Lucie Aubrac goes to great lengths to realistically recreate Lyon circa 1943, yet amidst all the period detail, the impeccably groomed and tailored Bouquet makes for an unconvincing teacher. She’s less a flesh-and-blood individual than a modern-day Marianne, a symbol of France at its most loyal and dignified. Meanwhile her husband, who’s shown blowing up a train in the opening scene to establish his resistance credentials, plays the role of the martyr, bravely withstanding punishment. On learning that his Jewish parents, who refused to change their surname, have been arrested, he weeps, his head cradled on his adoring wife’s belly: the inference is clear – the family of France will triumph over the ‘monstrous’ likes of Klaus Barbie, who fondles a secretary whilst overseeing the torture of a prisoner.
Female Agents/Les Femmes de l’ombre (2008) was also inspired by the exploits of a female Resistance fighter, in this case SOE (Special Operations Executive) agent Lise de Baissac, whose obituary caught the eye of director Jean-Paul Salome when she died aged 98. A glossy thriller, Female Agents offers a gendered spin on the men-on-a-perilous-mission genre. (See chapter: 1950s British War Movies and the Myth of World War 2.) Here four photogenic French women are recruited in England for a pre-D Day operation: led by Sophie Marceau’s nurse Louise, whose resistant husband has been killed by the Germans, they also include Deborah François’ Gaullist explosives expert Gaelle, Julie Depardieu’s prostitute Jeanne and Marie Gillain’s showgirl Suzy. These unlikely commandos are parachuted into France, where joined by a female Jewish/Italian comrade (Maya Sansa), they seek to rescue a captured English agent. Later their task is expanded into assassinating the head of German counter-intelligence Heindrich (Mortiz Bleibtreu.)

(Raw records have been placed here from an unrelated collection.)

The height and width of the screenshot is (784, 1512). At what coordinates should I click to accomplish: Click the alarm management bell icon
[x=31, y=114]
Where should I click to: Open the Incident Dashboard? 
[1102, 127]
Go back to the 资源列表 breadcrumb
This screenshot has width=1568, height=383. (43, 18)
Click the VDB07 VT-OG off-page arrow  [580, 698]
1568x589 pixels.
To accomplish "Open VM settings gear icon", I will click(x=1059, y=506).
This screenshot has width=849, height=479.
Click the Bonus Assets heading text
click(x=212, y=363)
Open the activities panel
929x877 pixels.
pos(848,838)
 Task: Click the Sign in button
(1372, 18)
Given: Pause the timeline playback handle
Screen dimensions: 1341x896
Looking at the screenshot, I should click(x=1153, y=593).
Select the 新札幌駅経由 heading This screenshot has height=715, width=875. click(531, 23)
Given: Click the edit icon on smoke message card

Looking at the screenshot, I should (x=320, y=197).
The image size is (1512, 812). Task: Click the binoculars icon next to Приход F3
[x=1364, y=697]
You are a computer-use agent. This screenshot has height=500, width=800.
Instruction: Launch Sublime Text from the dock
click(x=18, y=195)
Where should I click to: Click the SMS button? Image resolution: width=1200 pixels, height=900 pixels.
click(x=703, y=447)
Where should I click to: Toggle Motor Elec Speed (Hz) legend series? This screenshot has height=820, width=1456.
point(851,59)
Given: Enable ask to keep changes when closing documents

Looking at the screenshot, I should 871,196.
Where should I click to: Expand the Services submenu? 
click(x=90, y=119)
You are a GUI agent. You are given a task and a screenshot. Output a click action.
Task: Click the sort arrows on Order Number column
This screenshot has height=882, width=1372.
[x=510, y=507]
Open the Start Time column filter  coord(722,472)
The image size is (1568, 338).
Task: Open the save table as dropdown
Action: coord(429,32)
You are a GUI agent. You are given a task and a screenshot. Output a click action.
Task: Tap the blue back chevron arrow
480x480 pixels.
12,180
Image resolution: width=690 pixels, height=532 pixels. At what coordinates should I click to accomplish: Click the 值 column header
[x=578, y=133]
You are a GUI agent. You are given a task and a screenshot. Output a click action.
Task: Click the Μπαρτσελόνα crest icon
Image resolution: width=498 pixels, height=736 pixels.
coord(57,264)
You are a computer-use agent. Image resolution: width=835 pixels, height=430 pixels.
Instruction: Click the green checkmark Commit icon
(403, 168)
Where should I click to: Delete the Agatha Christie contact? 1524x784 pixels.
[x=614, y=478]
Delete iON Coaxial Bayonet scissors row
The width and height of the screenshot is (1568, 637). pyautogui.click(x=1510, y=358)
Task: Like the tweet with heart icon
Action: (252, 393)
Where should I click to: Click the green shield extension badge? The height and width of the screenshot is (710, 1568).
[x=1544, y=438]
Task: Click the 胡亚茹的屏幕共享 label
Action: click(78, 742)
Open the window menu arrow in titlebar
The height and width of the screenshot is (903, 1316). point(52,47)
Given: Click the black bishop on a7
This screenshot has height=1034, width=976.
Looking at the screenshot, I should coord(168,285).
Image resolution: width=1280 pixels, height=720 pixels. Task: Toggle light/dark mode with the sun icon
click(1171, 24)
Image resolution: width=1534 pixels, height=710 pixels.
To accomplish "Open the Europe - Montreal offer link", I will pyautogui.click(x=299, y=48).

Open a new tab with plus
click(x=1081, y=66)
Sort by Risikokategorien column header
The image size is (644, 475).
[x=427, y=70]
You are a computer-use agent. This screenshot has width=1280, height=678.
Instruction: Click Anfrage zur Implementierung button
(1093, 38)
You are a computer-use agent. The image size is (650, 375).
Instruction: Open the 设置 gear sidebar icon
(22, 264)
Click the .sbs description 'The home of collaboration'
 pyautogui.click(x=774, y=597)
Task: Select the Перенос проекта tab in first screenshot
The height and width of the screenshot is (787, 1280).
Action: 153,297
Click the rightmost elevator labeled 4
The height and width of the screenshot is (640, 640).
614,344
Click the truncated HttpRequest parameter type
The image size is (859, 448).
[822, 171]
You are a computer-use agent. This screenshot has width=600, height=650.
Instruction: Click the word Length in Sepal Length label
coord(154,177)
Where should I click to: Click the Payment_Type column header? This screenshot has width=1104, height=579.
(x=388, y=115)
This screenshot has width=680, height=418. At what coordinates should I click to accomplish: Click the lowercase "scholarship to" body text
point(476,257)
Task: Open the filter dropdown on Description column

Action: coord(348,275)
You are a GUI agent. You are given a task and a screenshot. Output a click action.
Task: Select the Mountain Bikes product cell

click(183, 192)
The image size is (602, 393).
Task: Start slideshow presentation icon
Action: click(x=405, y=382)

The French title Les Femmes de l’ombre pays homage to Melville’s The Army in the Shadows, yet the sombre tone of the earlier film is ditched in favour of breathless melodrama. A series of action-driven set-pieces and fortuitous escapes propel Female Agents: it begins with a fire-fight in a railway yard and encompasses the freeing of a prisoner from a German military hospital, a shoot-out in the Parisian subway, and, particularly improbably Louise’s climactic shooting of Heindrich, in which she’s disguised as a Nazi officer, emerging from the shadows to gun down her prey. All our stylishly dressed heroines prove crack shots, and all are given simplistic ‘back stories’ to explain their actions. Admittedly Salome does convey their courage by having both Gaelle and the pregnant Louise tortured by Heindrich’s men, and Louise’s resistant brother attempts to throttle the distraught Gaelle for having revealed information about the group’s plans. However, much of the power of The Army in the Shadows derived from its absence of conventional heroics, and Melville realised the power in showing the aftermath, not the actual practise, of torture. De Baissac’s personal war time experiences seem ill-served by Salome’s gung-ho approach, which privileges slick escapism over narrative and emotional plausibility.